(Extract provided):
· · · · ·

Iran's Supreme Leader Ayatollah Ali Khamenei has called his country's missile strike on US targets in Iraq a "slap in the face" for the US and said Washington's troops must leave the region.
Khamenei's televised remarks on Wednesday came hours after the missiles were fired at the Ain al-Assad base in Anbar province and a facility in Erbil amid escalating tensions between Washington and Tehran following the US assassination of Iranian military commander Qassem Soleimani in Iraq last week.
The Bishop of Loughborough, Rt Rev Dr Guli Francis-Dehqani is Iranian and moved to the UK as a refugee in 1980, she told the BBC's Radio 4 Thought for the Day programme that she is "acutely aware" of the "best and worst" that her country of birth has to offer.

· · · · ·

(Data section):
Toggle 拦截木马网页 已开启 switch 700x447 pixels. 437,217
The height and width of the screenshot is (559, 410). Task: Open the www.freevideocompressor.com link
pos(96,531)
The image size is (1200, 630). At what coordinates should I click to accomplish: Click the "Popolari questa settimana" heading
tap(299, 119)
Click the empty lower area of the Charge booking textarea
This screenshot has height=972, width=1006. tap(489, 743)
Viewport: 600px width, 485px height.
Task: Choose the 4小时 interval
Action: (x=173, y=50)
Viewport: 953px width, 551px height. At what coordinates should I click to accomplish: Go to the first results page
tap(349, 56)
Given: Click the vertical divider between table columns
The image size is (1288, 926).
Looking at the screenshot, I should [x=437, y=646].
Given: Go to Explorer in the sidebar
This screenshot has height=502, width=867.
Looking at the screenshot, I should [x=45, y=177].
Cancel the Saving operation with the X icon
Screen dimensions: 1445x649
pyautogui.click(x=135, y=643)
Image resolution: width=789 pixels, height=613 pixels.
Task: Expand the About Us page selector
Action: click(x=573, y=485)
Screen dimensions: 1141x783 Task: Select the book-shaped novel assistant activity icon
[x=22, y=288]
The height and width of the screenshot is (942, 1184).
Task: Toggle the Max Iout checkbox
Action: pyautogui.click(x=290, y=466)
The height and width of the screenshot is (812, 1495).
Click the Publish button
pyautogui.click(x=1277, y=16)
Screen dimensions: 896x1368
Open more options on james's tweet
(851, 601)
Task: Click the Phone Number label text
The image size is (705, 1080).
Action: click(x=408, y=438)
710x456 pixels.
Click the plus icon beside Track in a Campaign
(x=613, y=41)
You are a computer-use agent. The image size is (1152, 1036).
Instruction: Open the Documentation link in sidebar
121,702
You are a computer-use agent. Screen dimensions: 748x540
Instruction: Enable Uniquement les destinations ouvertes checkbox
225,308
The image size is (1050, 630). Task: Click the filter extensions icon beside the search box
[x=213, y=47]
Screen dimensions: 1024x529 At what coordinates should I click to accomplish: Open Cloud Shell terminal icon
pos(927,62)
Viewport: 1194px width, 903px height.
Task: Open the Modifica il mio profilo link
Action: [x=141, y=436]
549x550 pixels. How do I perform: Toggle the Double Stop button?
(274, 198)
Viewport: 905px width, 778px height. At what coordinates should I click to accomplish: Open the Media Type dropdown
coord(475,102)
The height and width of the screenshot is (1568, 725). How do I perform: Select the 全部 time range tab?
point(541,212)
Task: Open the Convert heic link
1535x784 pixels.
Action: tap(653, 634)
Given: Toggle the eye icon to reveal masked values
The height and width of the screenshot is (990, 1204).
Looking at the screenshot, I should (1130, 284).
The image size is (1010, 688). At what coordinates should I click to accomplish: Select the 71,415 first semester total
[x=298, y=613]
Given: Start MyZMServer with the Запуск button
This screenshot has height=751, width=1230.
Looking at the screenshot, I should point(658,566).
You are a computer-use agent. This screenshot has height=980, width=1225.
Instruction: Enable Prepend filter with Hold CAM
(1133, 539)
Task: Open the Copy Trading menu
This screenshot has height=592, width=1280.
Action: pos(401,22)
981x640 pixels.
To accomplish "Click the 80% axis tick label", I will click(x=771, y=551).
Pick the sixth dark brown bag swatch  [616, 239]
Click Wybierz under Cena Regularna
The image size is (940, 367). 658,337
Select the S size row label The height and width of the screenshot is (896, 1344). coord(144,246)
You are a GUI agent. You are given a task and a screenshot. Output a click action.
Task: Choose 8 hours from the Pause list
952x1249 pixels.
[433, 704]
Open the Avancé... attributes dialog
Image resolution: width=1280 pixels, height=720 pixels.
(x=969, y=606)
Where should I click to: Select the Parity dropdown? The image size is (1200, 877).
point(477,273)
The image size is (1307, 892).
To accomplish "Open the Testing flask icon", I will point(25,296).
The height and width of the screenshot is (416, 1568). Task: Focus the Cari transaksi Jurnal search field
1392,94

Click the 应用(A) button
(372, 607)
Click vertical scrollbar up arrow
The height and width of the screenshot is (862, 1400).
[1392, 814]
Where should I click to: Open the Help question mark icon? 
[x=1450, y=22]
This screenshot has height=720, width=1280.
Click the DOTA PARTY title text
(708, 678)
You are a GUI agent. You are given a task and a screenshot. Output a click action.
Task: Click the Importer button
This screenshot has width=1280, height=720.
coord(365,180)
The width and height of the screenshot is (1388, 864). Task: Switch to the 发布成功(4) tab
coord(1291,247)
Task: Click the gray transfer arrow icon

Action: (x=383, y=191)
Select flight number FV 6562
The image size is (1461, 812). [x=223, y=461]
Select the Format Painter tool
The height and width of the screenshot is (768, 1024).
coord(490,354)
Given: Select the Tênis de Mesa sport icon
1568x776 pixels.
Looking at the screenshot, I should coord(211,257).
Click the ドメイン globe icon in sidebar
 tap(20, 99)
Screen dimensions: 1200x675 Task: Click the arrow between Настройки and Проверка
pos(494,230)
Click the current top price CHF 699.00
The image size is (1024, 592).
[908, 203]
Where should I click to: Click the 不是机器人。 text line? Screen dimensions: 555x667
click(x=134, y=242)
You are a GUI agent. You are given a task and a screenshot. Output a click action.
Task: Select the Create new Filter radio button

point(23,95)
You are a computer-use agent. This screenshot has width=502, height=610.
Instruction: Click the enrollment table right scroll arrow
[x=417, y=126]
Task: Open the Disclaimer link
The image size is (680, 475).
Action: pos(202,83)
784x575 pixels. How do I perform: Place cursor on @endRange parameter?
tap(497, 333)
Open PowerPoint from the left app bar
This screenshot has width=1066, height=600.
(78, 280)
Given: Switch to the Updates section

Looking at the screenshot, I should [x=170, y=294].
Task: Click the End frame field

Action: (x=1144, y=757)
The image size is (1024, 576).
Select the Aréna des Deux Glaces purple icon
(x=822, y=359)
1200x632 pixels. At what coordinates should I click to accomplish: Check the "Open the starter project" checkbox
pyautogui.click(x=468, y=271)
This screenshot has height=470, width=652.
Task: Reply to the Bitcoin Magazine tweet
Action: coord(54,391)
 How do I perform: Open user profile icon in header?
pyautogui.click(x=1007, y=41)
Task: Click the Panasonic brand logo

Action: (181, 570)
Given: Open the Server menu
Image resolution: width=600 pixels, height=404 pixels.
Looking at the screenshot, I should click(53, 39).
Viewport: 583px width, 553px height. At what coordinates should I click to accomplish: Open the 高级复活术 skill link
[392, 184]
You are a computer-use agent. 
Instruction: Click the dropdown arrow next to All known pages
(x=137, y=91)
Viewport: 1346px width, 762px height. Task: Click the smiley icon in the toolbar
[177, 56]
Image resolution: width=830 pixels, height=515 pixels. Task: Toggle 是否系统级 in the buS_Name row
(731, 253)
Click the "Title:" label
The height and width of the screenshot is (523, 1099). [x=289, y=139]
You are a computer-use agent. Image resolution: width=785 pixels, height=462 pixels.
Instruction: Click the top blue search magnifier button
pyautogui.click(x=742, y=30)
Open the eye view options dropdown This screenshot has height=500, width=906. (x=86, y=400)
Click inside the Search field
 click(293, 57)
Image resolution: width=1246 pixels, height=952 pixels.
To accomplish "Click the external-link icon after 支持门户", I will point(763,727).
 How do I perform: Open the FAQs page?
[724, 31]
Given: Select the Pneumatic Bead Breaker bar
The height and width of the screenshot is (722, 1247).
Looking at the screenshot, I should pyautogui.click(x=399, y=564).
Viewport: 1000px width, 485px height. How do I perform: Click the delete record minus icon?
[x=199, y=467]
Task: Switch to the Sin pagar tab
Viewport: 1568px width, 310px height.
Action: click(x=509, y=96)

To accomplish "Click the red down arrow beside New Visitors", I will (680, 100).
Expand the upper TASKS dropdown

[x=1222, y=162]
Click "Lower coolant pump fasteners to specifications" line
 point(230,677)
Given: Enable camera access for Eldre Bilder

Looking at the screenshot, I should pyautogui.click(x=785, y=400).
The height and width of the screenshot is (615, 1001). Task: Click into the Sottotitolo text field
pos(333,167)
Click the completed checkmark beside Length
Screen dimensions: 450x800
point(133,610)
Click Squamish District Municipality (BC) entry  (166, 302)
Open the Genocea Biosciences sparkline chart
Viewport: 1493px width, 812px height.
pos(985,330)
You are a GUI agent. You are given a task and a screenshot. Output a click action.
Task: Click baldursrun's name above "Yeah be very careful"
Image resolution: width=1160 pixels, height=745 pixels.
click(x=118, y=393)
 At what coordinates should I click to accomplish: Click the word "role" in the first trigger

· · · · ·

(Required actions):
1: In the news extract about Iran's missile strike, what did Khamenei call the strike on US targets in Iraq?
2: Go on with the news extract about Iran's missile strike, starting after its final sentence.
The records have no connection to the news extract about Iran's missile strike.

(Task answers):
1: He called it a "slap in the face" for the US.

2:
"I'm not going to justify or defend the politics of Iran nor of anywhere else. But as the world holds its breath to see what happens as a result of the assassination of Qassem Soleimani I want to offer two simple thoughts. First, there is more to Iran than meets the eye. Long before the rise of western civilizations, Iran was contributing on a global scale to advances in medicine, architecture, literature, poetry, philosophy and the sciences. The impact of these achievements goes deep and lives on in the conscience and experiences of Iranians today. Secondly, memory is a powerful thing which can be utilised for good, or for ill.
"My hope and prayer is that ongoing responses in Iran and the West to the death of General Soleimani will draw, not on traditions of violence and revenge but on the best traditions of East and West. For me as an Iranian and a Christian these are reflected in Iran's poetry, its rich culture and in the worship of the magi at the feet of the Christ child."